National Museum of African Art - Smithsonian Institution
950 Independence Ave. SW
Washington,
DC
Ninety works illustrating the historical legacy of African cultural astronomy.
Looking to the heavens
By Lonnae O’Neal Parker
Wednesday, June 20, 2012
It is unusual for a deputy government science minister describing a transnational telescope project to share space with a Smithsonian museum director who remembers reciting “Star Light, Star Bright.” But then “African Cosmos: Stellar Arts,” is one of the most unusual exhibits to appear at the Smithsonian’s National Museum of African Art.
The exhibit, which opens Wednesday and features 100 objects from antiquity to the present day, is co-sponsored by South Africa’s Department of Science and Technology and centers on science and the human need to connect. In paintings, carvings, masks and mixed-media works, it examines human relations with the sun, moon, stars and celestial phenomena, and centers on themes in cultural astronomy, which notes that, for time immemorial, everything that draws breath has looked to the sky for meaning.
The exhibition “takes as its starting point that universal experience of looking up and being amazed and transported by the celestial firmament above us,” says Christine Mullen Kreamer, the museum’s deputy director and chief curator. “It’s the first major exhibition that brings together art and science focused on Africa’s keen observation of the heavens.” That knowledge was used “to track movement through space, to regulate agriculture and the ritual calendar, and to inspire individuals.”

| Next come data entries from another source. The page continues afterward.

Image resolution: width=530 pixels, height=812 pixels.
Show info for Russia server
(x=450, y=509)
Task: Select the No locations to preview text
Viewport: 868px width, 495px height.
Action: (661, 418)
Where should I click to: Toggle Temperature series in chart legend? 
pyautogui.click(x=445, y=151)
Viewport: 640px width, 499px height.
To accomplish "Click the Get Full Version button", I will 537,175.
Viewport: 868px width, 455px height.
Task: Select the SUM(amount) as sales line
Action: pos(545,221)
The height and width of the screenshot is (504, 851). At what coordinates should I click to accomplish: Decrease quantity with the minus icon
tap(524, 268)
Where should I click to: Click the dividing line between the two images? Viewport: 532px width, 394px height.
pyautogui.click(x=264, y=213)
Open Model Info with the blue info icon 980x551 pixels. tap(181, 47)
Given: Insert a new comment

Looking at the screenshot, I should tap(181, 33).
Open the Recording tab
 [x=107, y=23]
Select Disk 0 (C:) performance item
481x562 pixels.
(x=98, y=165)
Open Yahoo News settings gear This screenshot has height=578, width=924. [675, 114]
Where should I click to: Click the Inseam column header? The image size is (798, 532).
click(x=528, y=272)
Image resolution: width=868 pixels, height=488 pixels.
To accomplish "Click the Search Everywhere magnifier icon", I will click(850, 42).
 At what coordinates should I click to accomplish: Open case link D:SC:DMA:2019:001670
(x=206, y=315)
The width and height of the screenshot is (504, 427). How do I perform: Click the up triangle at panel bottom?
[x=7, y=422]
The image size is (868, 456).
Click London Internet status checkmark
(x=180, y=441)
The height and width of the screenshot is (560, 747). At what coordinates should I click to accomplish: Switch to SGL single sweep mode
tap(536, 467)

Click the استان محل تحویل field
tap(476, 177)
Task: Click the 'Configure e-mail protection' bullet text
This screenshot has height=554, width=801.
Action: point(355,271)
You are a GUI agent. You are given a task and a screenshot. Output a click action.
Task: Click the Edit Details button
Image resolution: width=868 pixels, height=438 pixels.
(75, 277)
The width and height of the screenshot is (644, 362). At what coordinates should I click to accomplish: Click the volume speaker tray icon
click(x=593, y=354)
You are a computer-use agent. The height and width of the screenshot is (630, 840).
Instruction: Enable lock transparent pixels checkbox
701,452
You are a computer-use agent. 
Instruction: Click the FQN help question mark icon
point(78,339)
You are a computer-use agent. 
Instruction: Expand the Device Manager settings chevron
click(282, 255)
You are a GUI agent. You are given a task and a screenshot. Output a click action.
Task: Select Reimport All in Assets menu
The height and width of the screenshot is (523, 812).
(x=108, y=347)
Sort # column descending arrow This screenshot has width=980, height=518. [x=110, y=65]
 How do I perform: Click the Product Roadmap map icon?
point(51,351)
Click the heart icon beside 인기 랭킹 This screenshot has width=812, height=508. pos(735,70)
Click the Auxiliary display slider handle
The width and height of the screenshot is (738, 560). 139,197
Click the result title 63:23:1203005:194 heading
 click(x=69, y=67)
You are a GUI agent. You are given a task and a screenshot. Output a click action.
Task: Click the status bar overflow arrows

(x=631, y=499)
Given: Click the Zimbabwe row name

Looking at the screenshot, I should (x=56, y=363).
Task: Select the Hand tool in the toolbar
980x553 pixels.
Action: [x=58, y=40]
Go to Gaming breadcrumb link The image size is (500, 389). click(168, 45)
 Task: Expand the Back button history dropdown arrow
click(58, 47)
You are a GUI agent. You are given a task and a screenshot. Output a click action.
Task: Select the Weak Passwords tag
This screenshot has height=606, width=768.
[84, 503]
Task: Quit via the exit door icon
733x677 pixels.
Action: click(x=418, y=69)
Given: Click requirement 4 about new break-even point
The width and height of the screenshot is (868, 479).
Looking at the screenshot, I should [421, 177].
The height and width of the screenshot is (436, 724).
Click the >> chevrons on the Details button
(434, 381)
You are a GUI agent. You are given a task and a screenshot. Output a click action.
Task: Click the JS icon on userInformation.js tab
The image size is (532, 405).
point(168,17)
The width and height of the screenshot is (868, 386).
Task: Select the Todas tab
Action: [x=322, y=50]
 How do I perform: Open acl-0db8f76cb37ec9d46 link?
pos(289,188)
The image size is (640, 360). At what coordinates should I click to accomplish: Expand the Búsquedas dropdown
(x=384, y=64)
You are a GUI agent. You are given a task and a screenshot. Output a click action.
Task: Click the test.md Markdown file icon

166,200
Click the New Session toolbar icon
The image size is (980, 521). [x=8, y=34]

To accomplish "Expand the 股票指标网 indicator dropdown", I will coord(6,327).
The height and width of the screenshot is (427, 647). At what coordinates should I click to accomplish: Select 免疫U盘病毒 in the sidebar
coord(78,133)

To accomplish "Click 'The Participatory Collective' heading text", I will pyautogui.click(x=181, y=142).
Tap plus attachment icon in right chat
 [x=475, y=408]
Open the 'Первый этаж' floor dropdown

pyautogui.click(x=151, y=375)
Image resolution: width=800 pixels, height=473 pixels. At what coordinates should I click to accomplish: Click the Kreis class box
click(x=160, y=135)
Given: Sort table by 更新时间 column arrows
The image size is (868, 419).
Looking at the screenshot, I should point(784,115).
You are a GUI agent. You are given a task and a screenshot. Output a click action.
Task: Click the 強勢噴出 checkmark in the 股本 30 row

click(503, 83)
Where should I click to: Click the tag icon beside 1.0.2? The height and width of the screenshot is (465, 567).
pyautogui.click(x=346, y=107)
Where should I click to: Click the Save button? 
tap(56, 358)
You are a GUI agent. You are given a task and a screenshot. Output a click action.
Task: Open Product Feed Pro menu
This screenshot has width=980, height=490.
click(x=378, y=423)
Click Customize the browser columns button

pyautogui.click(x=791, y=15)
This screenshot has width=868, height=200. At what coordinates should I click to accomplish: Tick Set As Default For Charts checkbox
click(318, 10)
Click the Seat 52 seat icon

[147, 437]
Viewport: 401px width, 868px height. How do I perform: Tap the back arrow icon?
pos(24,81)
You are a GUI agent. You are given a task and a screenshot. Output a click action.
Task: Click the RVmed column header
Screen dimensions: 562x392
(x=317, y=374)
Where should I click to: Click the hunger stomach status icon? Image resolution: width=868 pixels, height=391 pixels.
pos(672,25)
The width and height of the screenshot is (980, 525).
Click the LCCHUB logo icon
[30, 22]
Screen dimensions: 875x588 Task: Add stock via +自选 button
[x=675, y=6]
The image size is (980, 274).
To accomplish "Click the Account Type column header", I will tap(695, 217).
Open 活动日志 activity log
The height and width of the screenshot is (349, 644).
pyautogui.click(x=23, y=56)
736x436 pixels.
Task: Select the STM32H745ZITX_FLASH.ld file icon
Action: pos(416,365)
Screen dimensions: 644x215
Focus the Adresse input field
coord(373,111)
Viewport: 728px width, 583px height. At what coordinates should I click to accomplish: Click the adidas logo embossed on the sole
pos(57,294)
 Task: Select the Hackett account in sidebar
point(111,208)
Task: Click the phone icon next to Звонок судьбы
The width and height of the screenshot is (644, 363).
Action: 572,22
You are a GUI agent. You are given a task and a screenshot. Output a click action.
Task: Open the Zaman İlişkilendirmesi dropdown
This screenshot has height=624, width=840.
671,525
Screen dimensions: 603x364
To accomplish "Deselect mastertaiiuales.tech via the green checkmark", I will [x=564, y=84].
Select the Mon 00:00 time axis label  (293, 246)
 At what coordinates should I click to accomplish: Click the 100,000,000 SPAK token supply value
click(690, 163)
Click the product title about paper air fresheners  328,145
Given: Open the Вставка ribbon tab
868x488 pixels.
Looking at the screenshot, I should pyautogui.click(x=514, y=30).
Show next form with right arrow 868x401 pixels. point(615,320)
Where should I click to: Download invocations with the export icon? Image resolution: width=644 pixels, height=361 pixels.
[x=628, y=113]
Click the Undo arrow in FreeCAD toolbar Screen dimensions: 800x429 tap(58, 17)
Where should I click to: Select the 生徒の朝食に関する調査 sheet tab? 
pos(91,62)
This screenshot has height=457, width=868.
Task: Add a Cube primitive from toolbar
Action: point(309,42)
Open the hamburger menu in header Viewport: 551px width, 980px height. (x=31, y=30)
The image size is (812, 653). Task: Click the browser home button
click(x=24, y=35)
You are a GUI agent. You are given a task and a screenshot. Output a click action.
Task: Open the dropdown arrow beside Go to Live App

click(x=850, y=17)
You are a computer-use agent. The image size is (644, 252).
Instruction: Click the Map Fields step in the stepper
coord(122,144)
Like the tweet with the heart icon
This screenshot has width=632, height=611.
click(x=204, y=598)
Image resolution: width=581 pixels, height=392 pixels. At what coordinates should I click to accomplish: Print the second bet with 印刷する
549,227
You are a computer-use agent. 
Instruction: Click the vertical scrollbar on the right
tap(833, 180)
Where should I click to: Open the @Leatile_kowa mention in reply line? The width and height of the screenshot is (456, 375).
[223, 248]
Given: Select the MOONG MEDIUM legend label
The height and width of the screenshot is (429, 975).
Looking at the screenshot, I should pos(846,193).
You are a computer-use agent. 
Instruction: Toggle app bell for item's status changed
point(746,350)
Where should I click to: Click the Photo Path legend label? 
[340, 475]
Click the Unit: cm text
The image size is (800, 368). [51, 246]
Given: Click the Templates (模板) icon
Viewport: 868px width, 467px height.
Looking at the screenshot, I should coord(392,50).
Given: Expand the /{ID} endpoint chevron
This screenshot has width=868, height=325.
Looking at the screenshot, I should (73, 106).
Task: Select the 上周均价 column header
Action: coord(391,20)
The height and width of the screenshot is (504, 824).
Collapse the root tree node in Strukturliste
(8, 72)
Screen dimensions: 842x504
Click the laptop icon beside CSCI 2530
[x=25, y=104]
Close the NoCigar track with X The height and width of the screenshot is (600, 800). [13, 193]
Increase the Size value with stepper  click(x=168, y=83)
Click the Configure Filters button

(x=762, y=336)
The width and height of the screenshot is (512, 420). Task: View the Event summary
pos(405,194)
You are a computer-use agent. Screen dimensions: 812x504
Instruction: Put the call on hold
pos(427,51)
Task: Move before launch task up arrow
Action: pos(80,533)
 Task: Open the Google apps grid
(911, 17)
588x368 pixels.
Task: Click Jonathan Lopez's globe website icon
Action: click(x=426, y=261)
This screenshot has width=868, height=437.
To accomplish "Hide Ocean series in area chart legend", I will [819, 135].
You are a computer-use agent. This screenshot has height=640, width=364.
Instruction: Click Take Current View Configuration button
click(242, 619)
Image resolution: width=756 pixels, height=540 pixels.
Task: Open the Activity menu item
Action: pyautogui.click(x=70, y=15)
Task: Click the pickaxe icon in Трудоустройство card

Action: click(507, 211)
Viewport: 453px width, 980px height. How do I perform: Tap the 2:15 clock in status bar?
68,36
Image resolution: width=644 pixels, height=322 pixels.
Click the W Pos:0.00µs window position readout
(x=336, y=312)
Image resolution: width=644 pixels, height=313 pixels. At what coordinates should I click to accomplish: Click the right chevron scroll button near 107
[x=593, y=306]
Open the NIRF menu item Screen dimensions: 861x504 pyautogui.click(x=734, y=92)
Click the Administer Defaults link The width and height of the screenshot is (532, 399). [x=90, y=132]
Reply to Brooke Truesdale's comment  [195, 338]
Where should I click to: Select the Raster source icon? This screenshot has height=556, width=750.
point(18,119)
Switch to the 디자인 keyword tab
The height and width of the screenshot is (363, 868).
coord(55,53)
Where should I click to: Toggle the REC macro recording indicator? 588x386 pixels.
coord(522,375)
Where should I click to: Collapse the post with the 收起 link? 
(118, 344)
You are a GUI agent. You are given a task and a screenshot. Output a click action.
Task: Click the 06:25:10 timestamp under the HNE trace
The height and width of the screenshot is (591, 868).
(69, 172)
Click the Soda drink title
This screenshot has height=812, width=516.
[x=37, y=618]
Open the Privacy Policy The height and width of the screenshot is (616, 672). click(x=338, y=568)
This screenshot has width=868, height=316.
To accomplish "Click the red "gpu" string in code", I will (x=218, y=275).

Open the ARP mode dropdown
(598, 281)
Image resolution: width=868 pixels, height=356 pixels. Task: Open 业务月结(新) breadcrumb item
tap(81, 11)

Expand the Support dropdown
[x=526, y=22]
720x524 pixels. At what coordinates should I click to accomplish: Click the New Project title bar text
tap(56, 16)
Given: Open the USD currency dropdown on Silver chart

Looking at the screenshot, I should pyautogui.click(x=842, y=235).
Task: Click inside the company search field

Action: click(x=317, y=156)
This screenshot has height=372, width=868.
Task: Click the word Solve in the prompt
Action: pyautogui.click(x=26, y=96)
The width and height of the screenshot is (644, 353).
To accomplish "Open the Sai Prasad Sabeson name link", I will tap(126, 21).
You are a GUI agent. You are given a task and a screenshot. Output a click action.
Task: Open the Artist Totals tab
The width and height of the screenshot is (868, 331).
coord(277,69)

She cites an exhibit reference to Nabta Playa, a site near the border of Egypt and Sudan where stone circles and sun dials date back nearly 6,000 years -- a thousand years before Stonehenge in Britain.
“I’m not with the department of arts and culture,” says Derek Hanekom, South Africa’s deputy minister of science and technology, “but there’s a connection between the depiction of sky stories, the desire to know more and to express knowledge.”
There is no linear flow to the exhibit; each piece is a singular artistic response to the big ideas of the cosmos and an attempt to find meaning in whatever piece of the universe the artist finds him- or herself. It draws much of its power from the sweep of time.
There’s an Egyptian mummy board from roughly 1,000 years B.C. that covered a singer in the temple of the sun god Amun-Ra. A 7th century B.C. golden, winged scarab shows a beetle pushing dung across the desert like the sun moving across the sky. A late-19th-century Yoruba gourd depicts the universe as a lidded vessel with the top representing the sky, the bottom the Earth, and covered with carved deities.
“I live quite close to the cradle of mankind,” says South African artist Karel Nel. His “Trembling Fields” is a carbon silicate work focused on the dislocation of light. His “Deep Survey” video is a computerized mapping construction of thousands of galaxies and stems from his participation in a worldwide project to map a two-degree-square area of the sky. Looking up, our earliest ancestors “were most probably as awed as we are today,” he says. “I think it’s one of the great shared human experiences.”
In invoking connections over time, Johnnetta B. Cole, director of the National Museum of African Art, notes that Tuesday is Juneteenth, a celebration commemorating the end of slavery in the United States, and says that she hoped the exhibit had special resonance for young people in communities facing a technological divide. “In this contemplation of the heavens, I hope they are able to say, ‘Aha! I didn’t know that Africa contributed to knowledge in this way.’ ”
Artist Romuald Hazoume, from Benin, picked up on the themes of slavery and environmental exploitation in his massive “Rainbow Serpent” -- a circular piece fashioned from recycled gasoline cans. The idea of a rainbow fits in a section of “Celestial Guidance,” which examines how Africans use stars, moons and rainbows to address earthly concerns in a way that shakes out to be all part of a universal connection.